---- Data for processing

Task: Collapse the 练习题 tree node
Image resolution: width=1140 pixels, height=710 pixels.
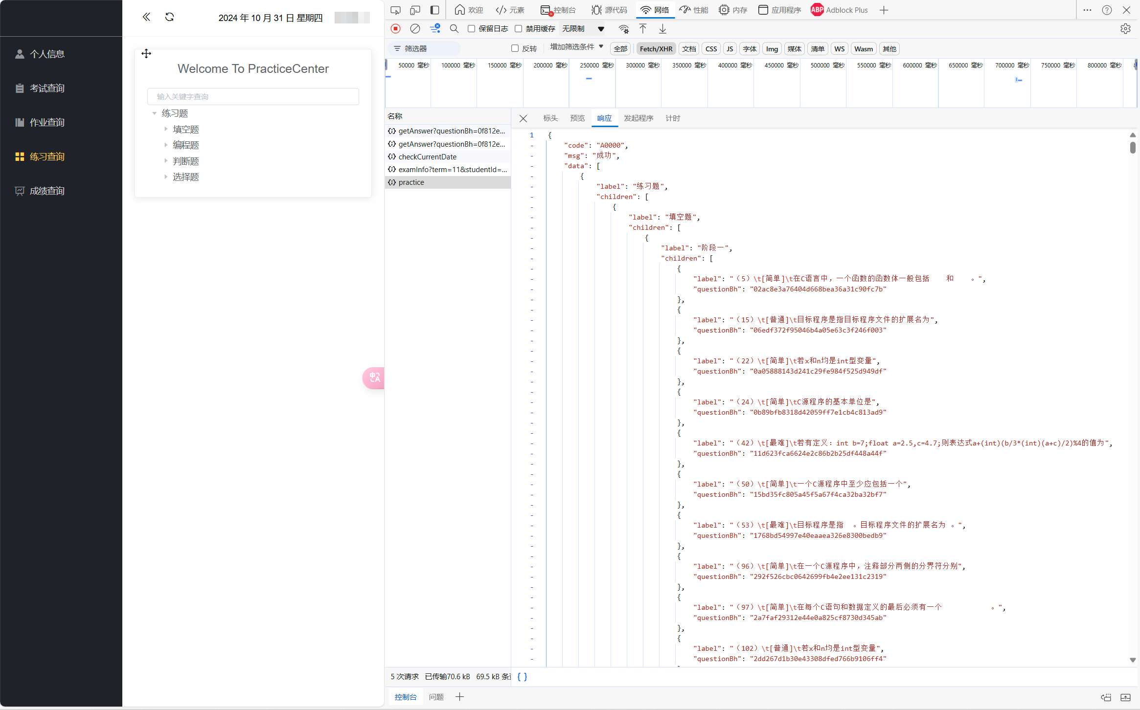Action: tap(155, 113)
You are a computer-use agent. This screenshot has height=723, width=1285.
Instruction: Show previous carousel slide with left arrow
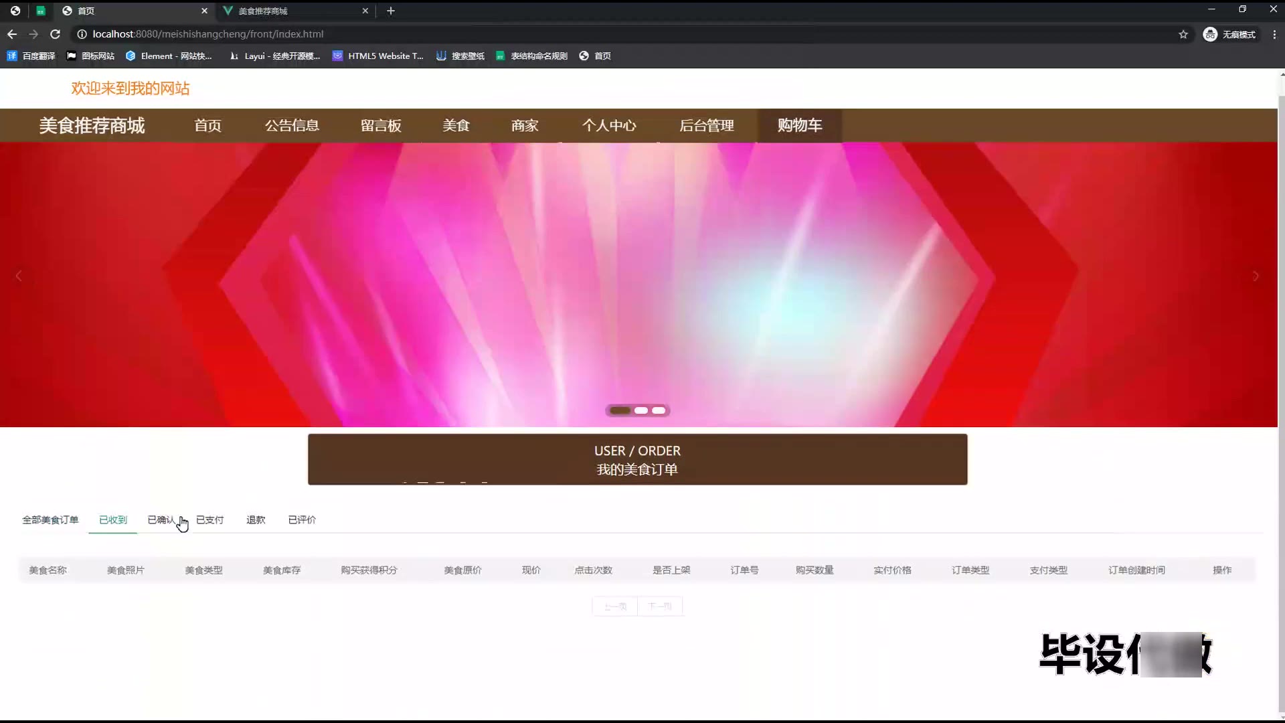(x=19, y=276)
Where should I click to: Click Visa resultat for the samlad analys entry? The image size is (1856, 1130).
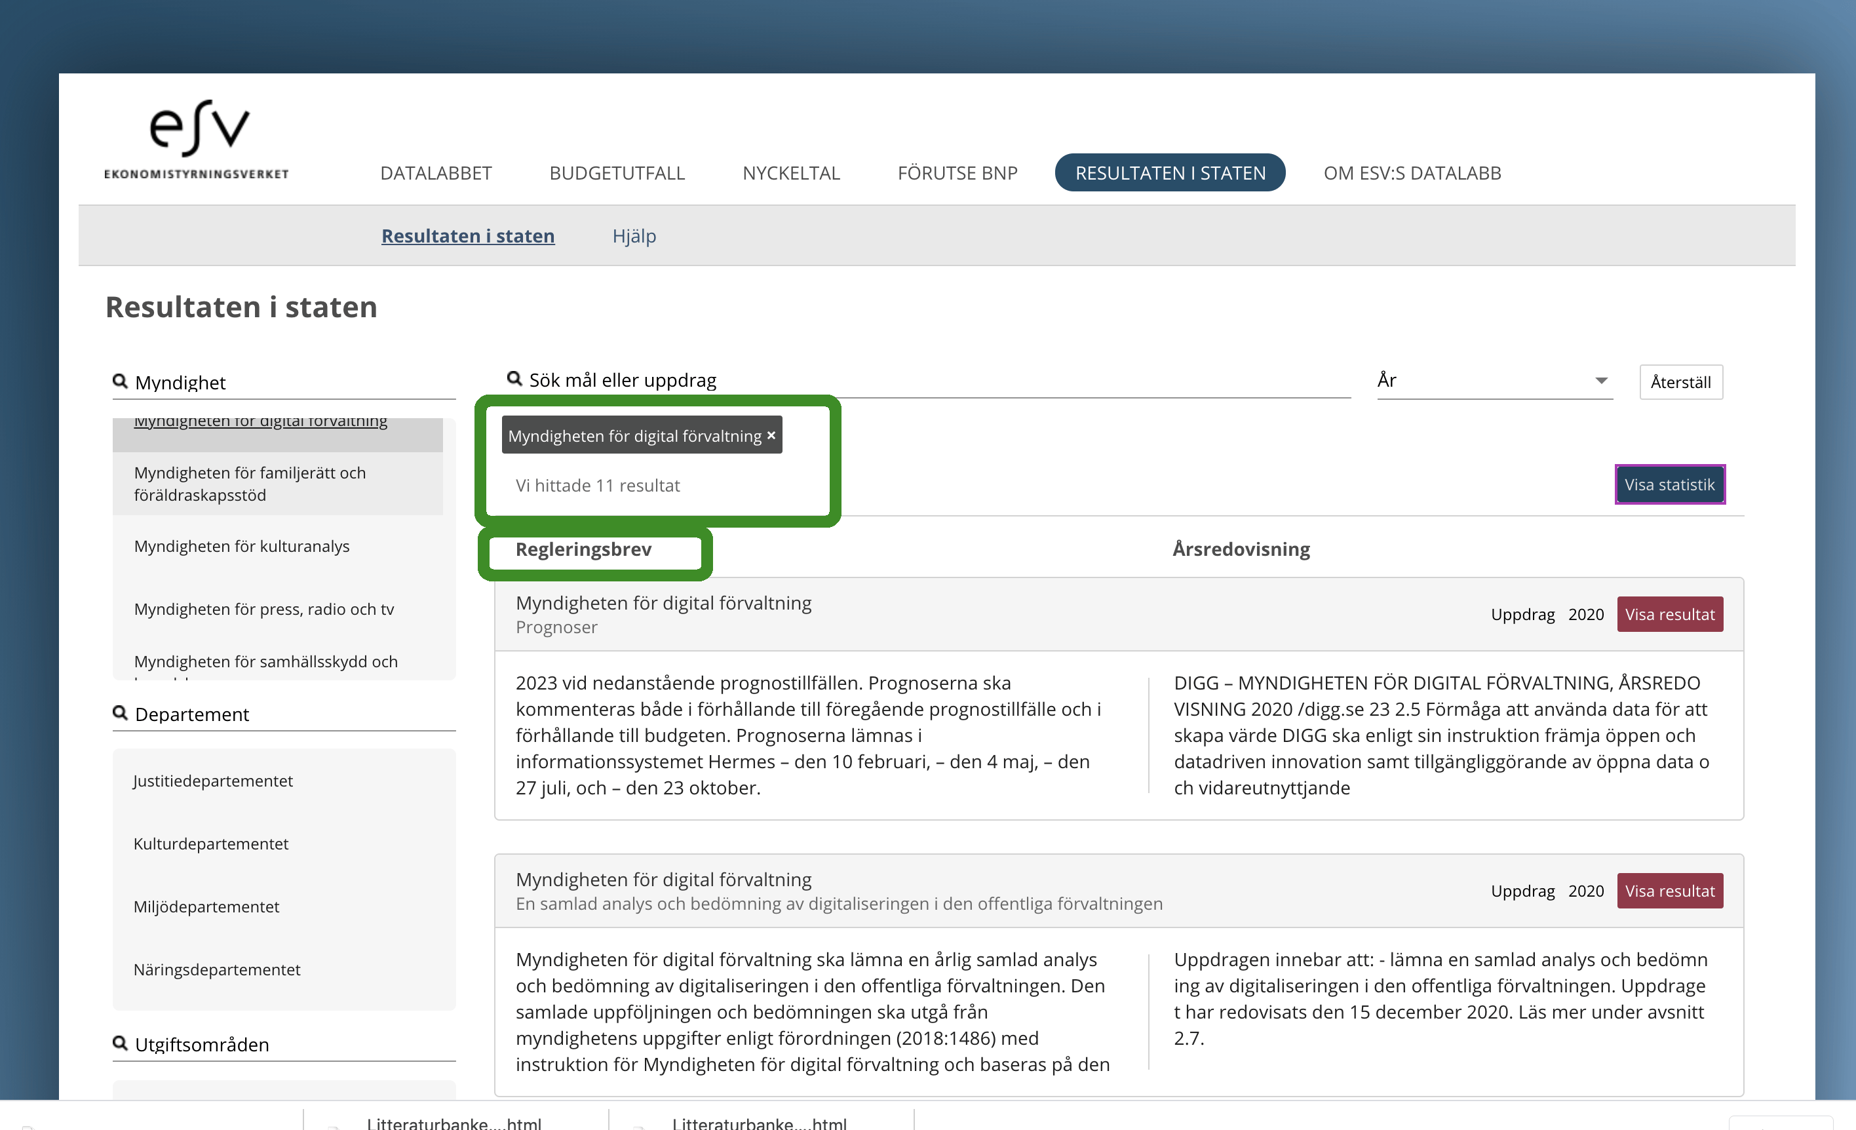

--------

Begin with the line containing "Instruction: Show previous" and end with the last line of the entries above. Copy those lines exactly, both ends included, and drop every picture.

## Result for this exercise
Instruction: Show previous carousel slide with left arrow
(x=19, y=276)
Where should I click to: Click Visa resultat for the samlad analys entry? The image size is (1856, 1130).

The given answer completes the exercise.